入浴中のヒートショック関連死は交通事故死の3倍超

 冬場に多く発生するお風呂に関連した事故。その原因として、脱衣所と湯船の中の温度差が大きいことが挙げられる。こうした急激な温度変化により血圧が上下し、心臓などの血管に大きな負担がかかって、心筋梗塞や脳梗塞を起こす「ヒートショック」状態に陥ってしまう。

 東京都健康長寿医療センター研究所によると、2011年の1年間にヒートショックに関連した入浴中の急死者数は約17,000人と推計されている。交通事故による死亡者数は4,611人で、それと比べても3倍をはるかに上回る。

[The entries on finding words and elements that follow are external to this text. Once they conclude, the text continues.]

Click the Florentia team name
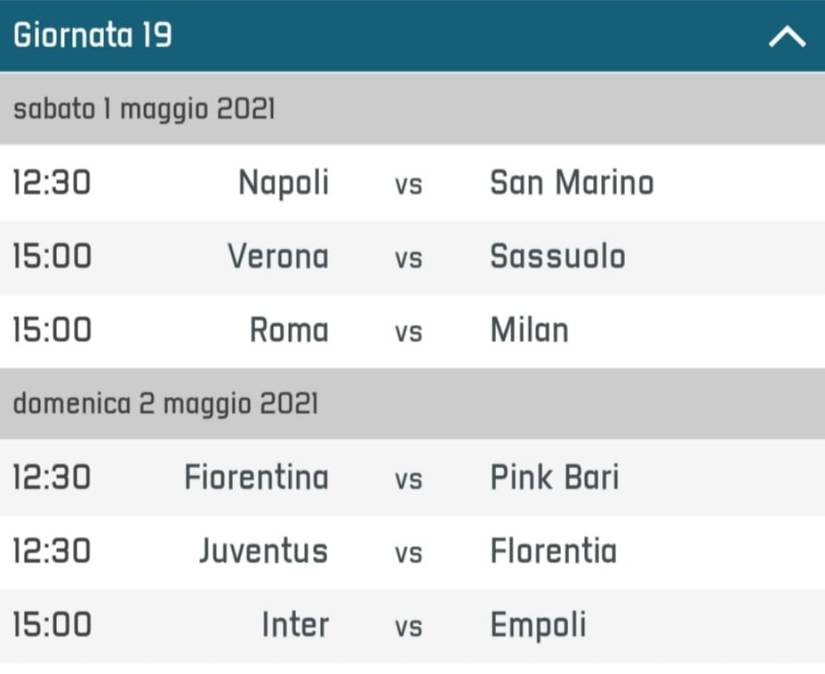This screenshot has width=825, height=674. pyautogui.click(x=553, y=551)
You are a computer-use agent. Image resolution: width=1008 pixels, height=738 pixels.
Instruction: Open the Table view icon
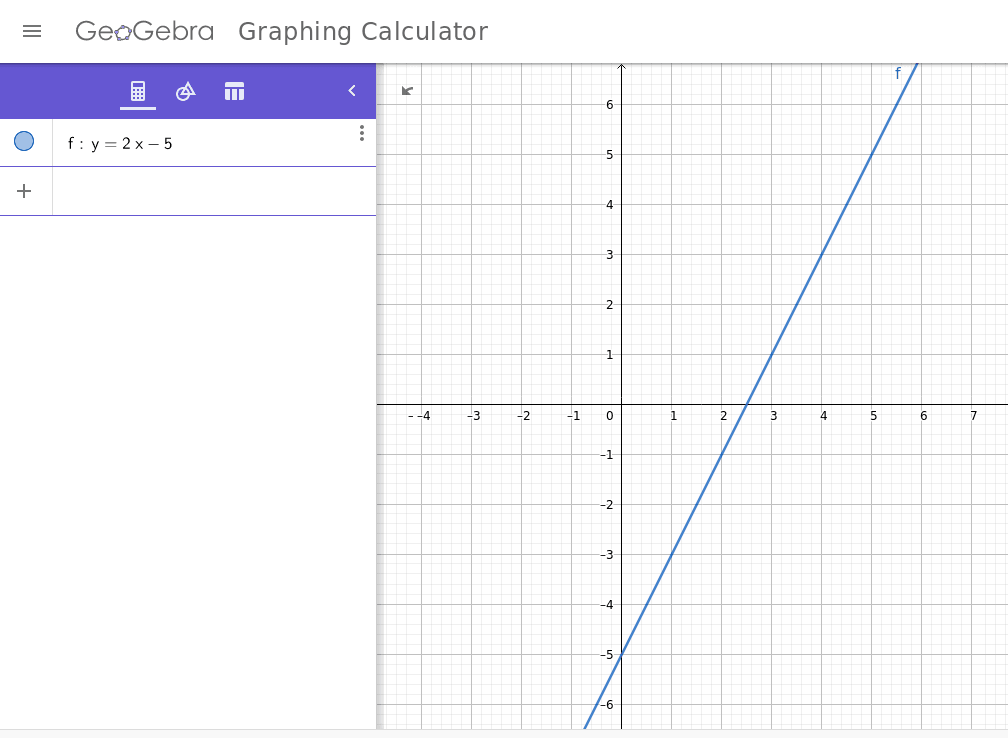coord(234,91)
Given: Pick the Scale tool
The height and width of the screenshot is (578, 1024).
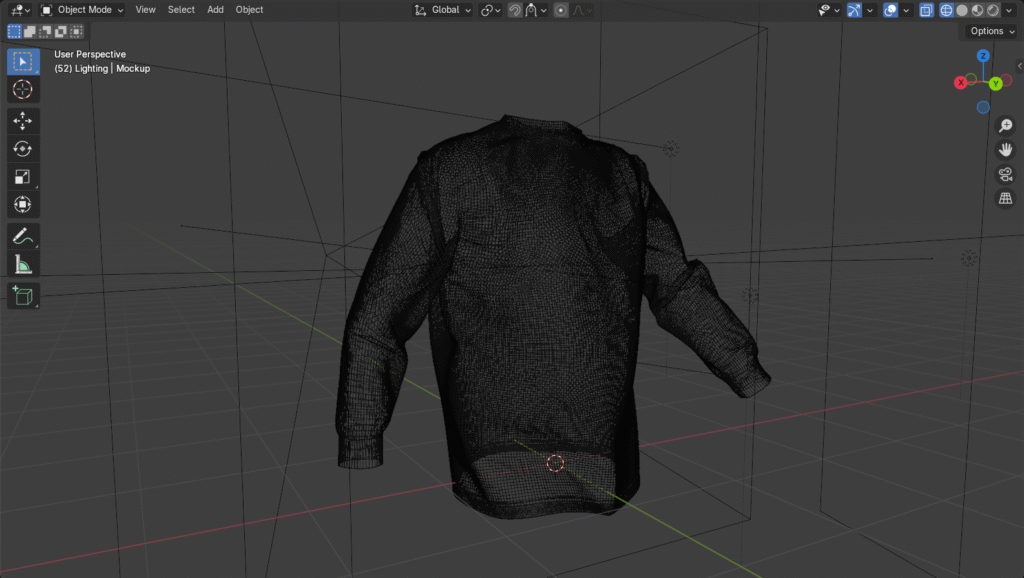Looking at the screenshot, I should point(23,177).
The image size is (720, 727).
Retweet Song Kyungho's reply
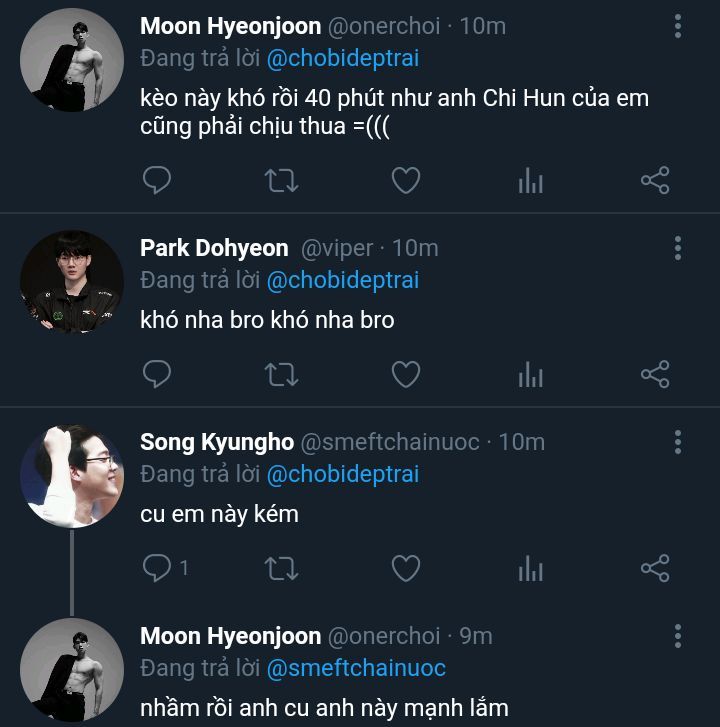[281, 569]
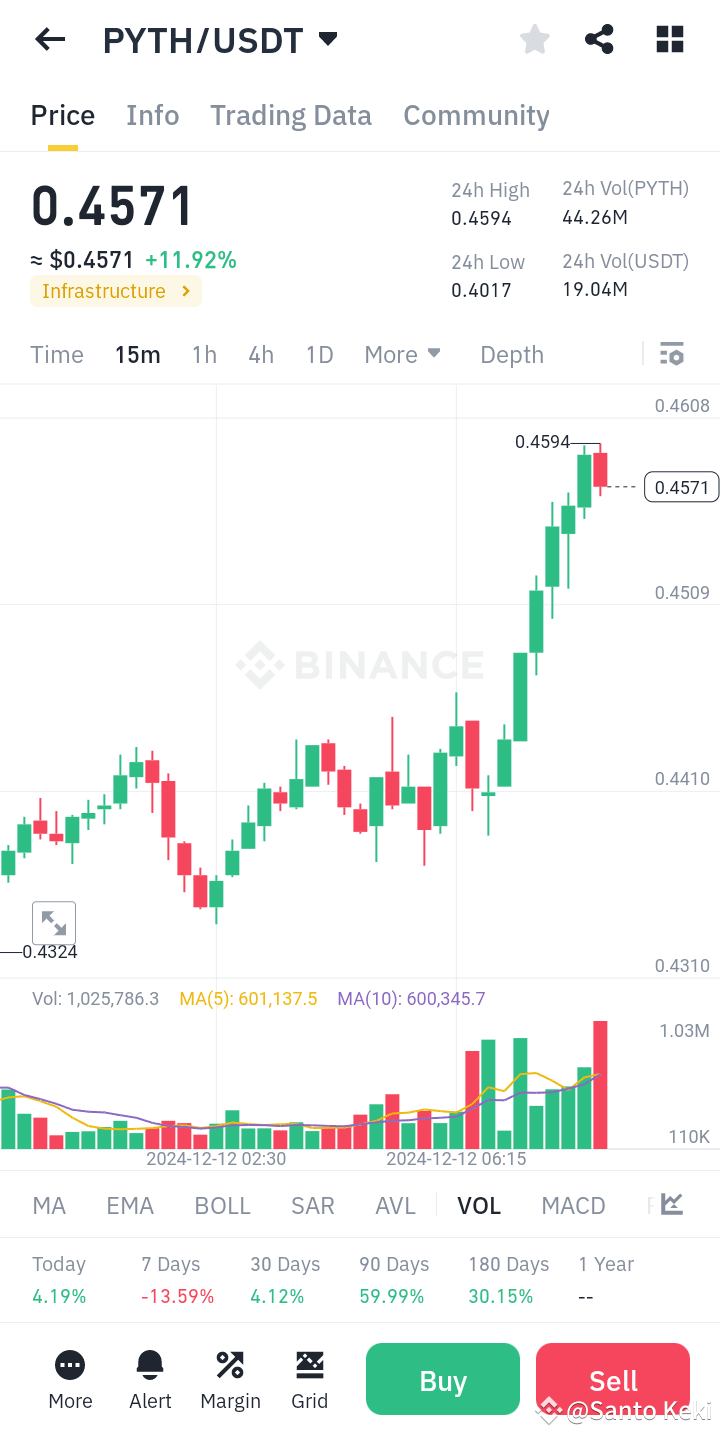
Task: Open price Alert settings via bell icon
Action: point(150,1380)
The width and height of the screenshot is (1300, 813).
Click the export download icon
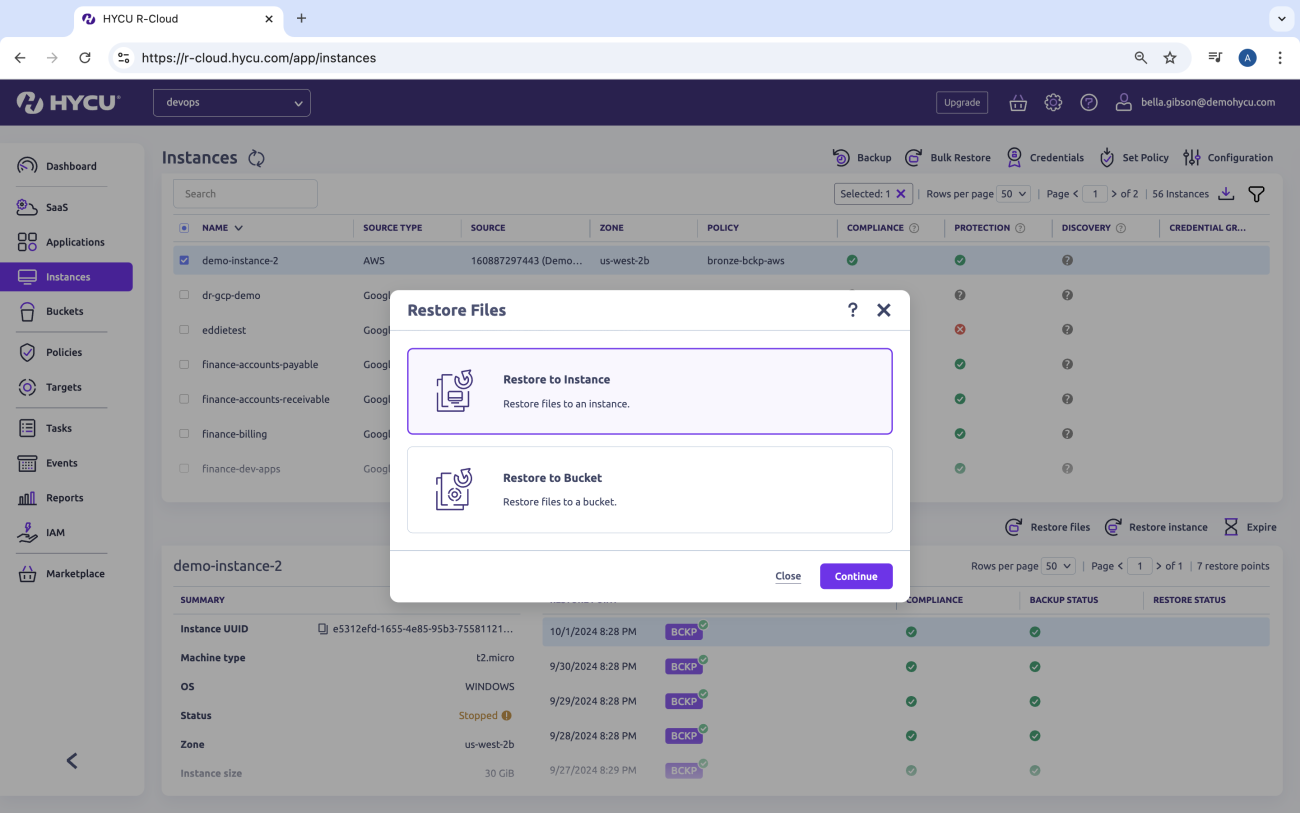1227,194
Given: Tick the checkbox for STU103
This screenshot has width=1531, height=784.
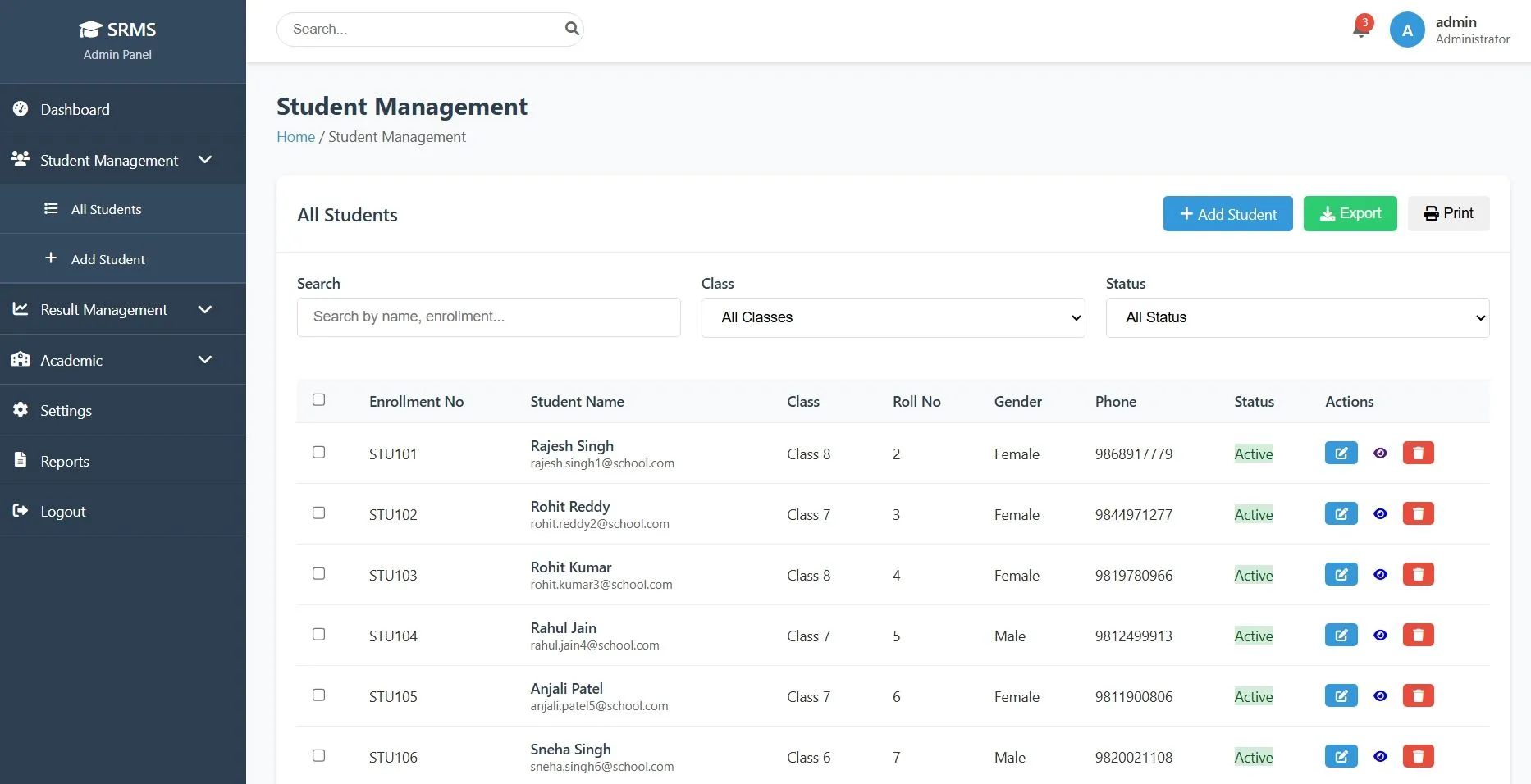Looking at the screenshot, I should pos(319,573).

 入浴中の死亡事故は、気温の低い時期に多発する。東京都福祉保健局東京都監察医務院による「東京都23区における入浴中の死亡者数の推移」を見ると、入浴中の事故死は11~3月に多く、特に12月と1月に目立つ。

 最近では、ヒートショックに対する注意喚起が進み、そのおかげか、私たちの間でも、ヒートショックの危険性に対する意識は高まっている。ヒートショックに気を付けなければならないのはどのような人か。

 家庭の浴槽で溺死するケースは高齢者に多いが、厚生労働統計協会が示すデータを見ると、40歳代から徐々に増加する傾向にあるという。浴槽での溺死にヒートショックとの関連が考えられることから、ヒートショックは高齢者だけが気を付ければよいというものではなく、40歳代から「ヒートショック予備軍」として注意が必要になりそうだ。

 ノザキクリニックの野崎豊院長は、「冬は夏と異なり、寒さのために血管が収縮して、末梢の血行が悪くなり、血圧が高くなりがちです。血圧が高めの人は特に、血圧の急な変動に注意して、意識的にヒートショック対策を心掛けてください」とコメントしている。